SHORT PROBLEM: Arrange the lines as a Markdown table with columns Row and Line, starting at the line that contains "This document has" and ending at the last line. Skip blank lines and leave the pictures out.

━━━━━━━━

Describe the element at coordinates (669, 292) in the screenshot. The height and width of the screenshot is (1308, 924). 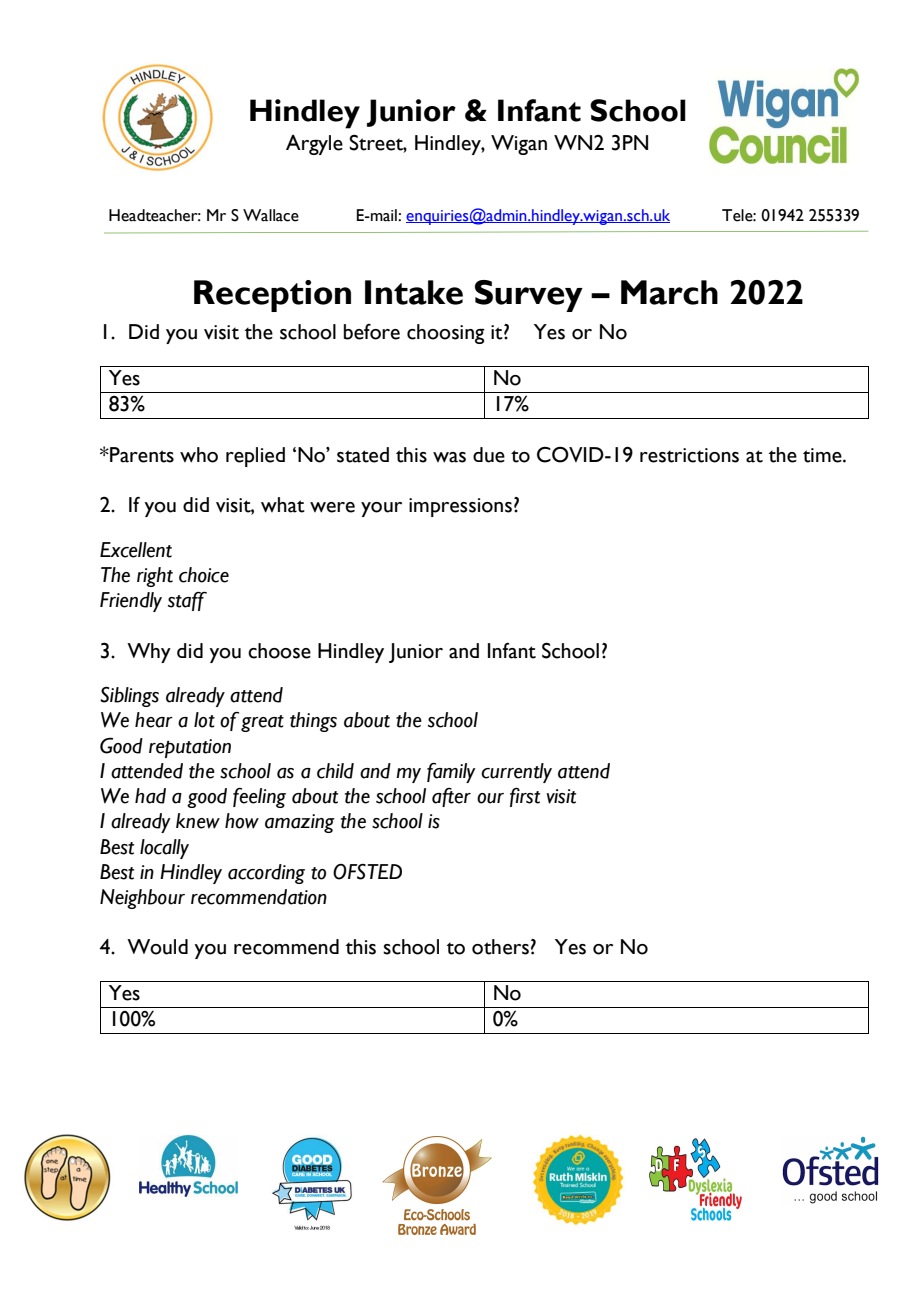
I see `March` at that location.
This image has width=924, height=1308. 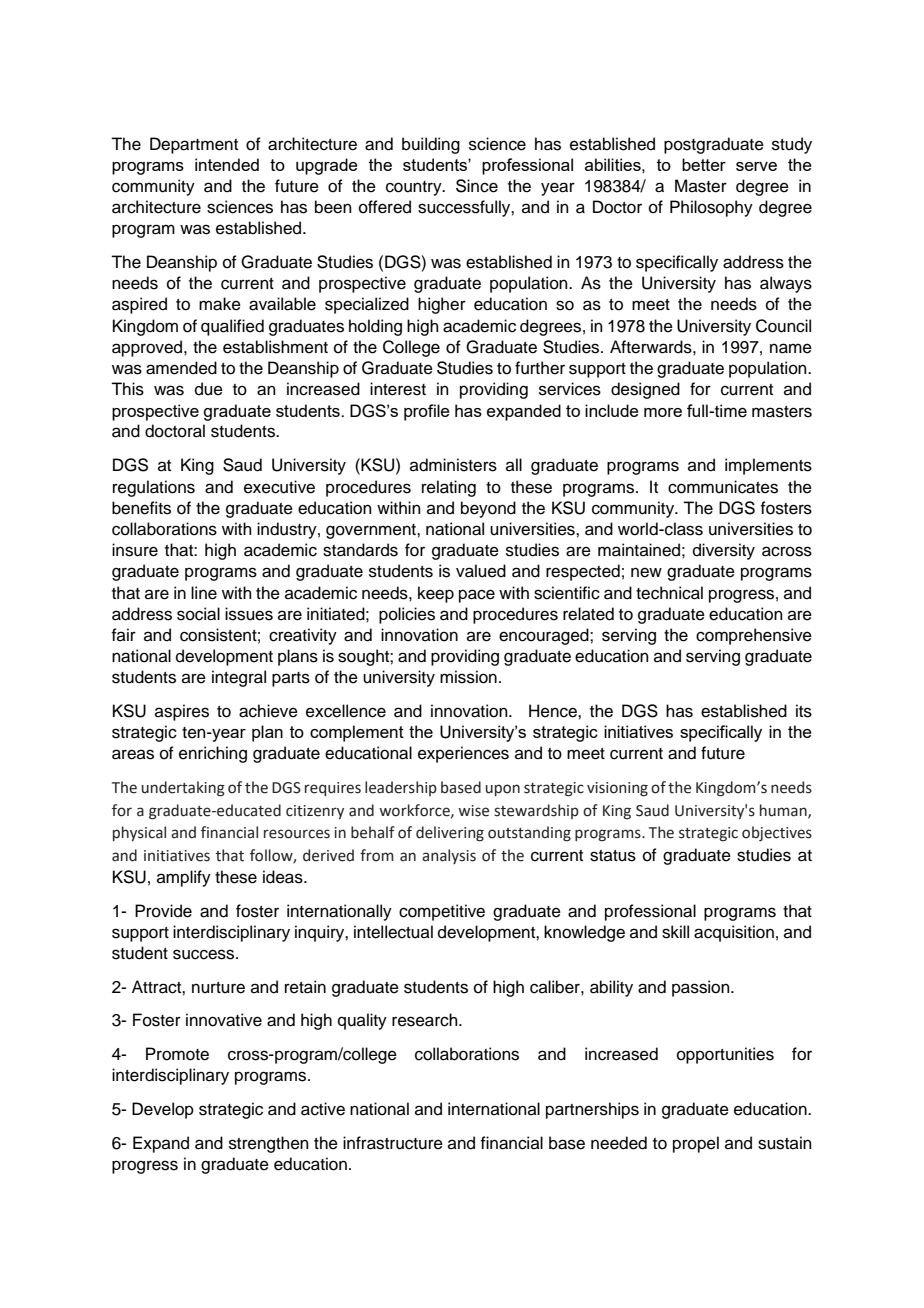 What do you see at coordinates (754, 636) in the image?
I see `comprehensive` at bounding box center [754, 636].
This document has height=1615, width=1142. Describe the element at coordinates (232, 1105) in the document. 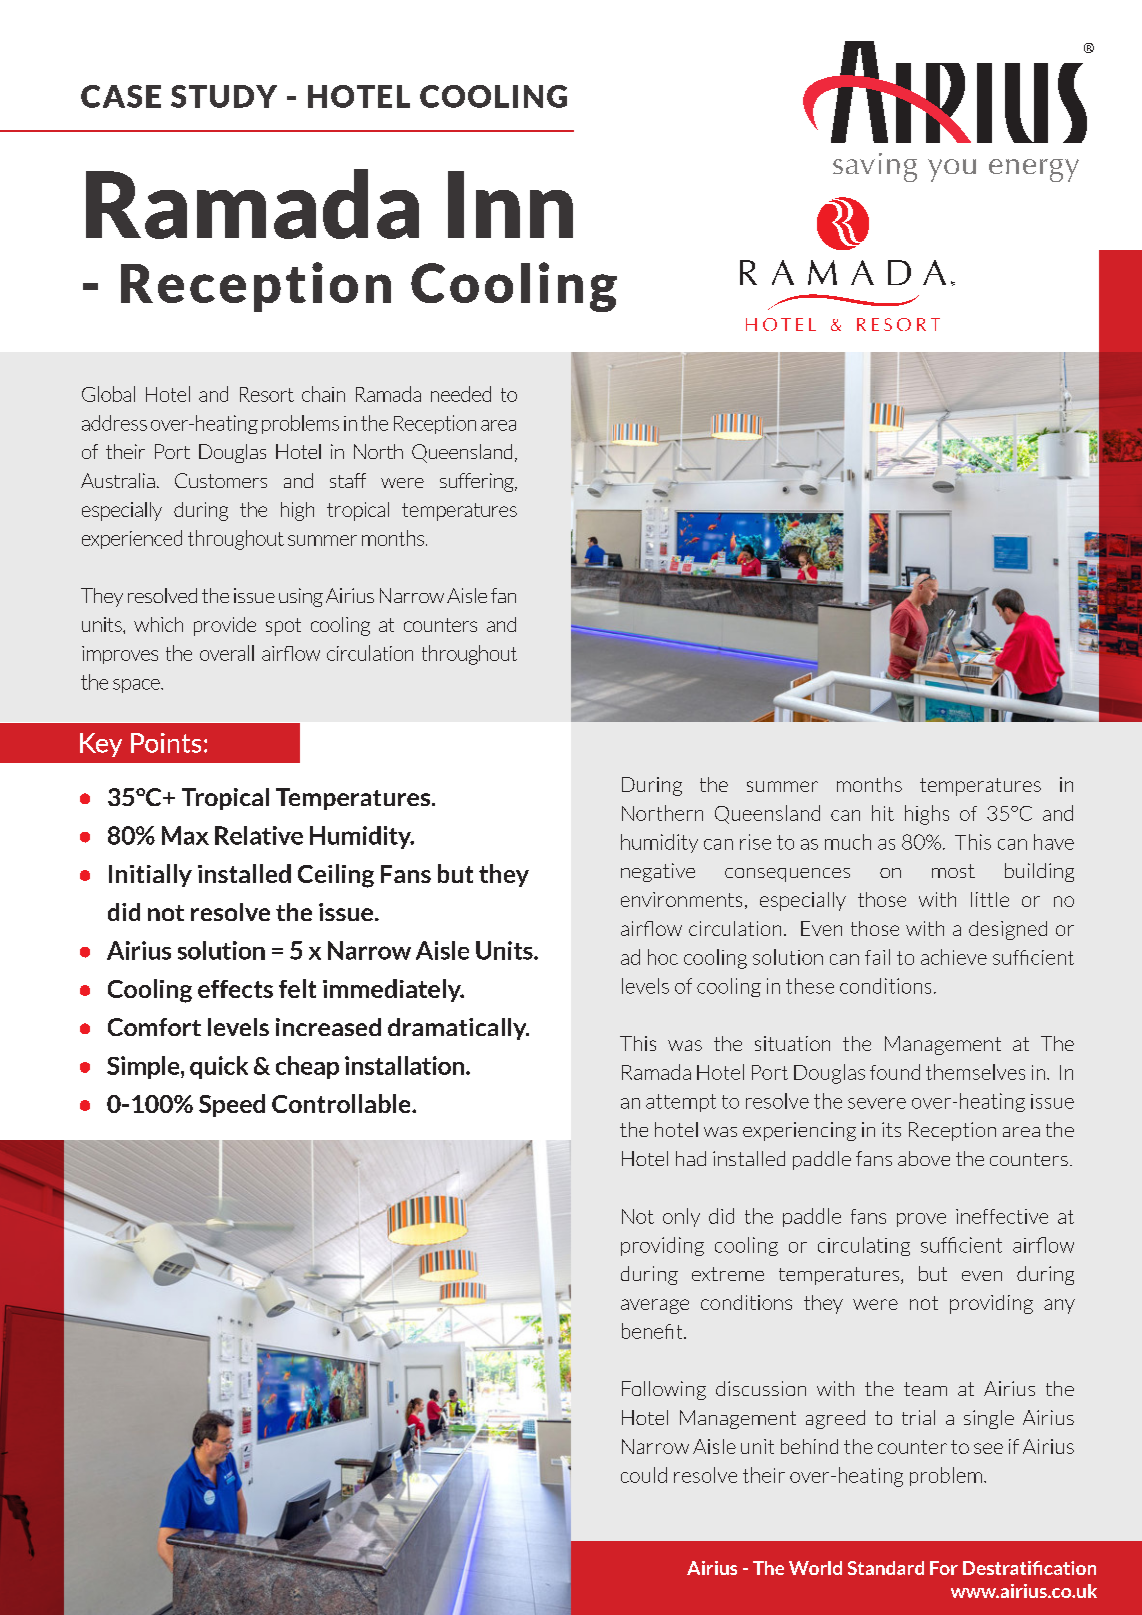

I see `Speed` at that location.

━━━━━━━━

REPLY:
| Row | Line |
|---|---|
| 1 | This document has height=1615, width=1142. Describe the element at coordinates (232, 1105) in the document.  |
| 2 | I see `Speed` at that location. |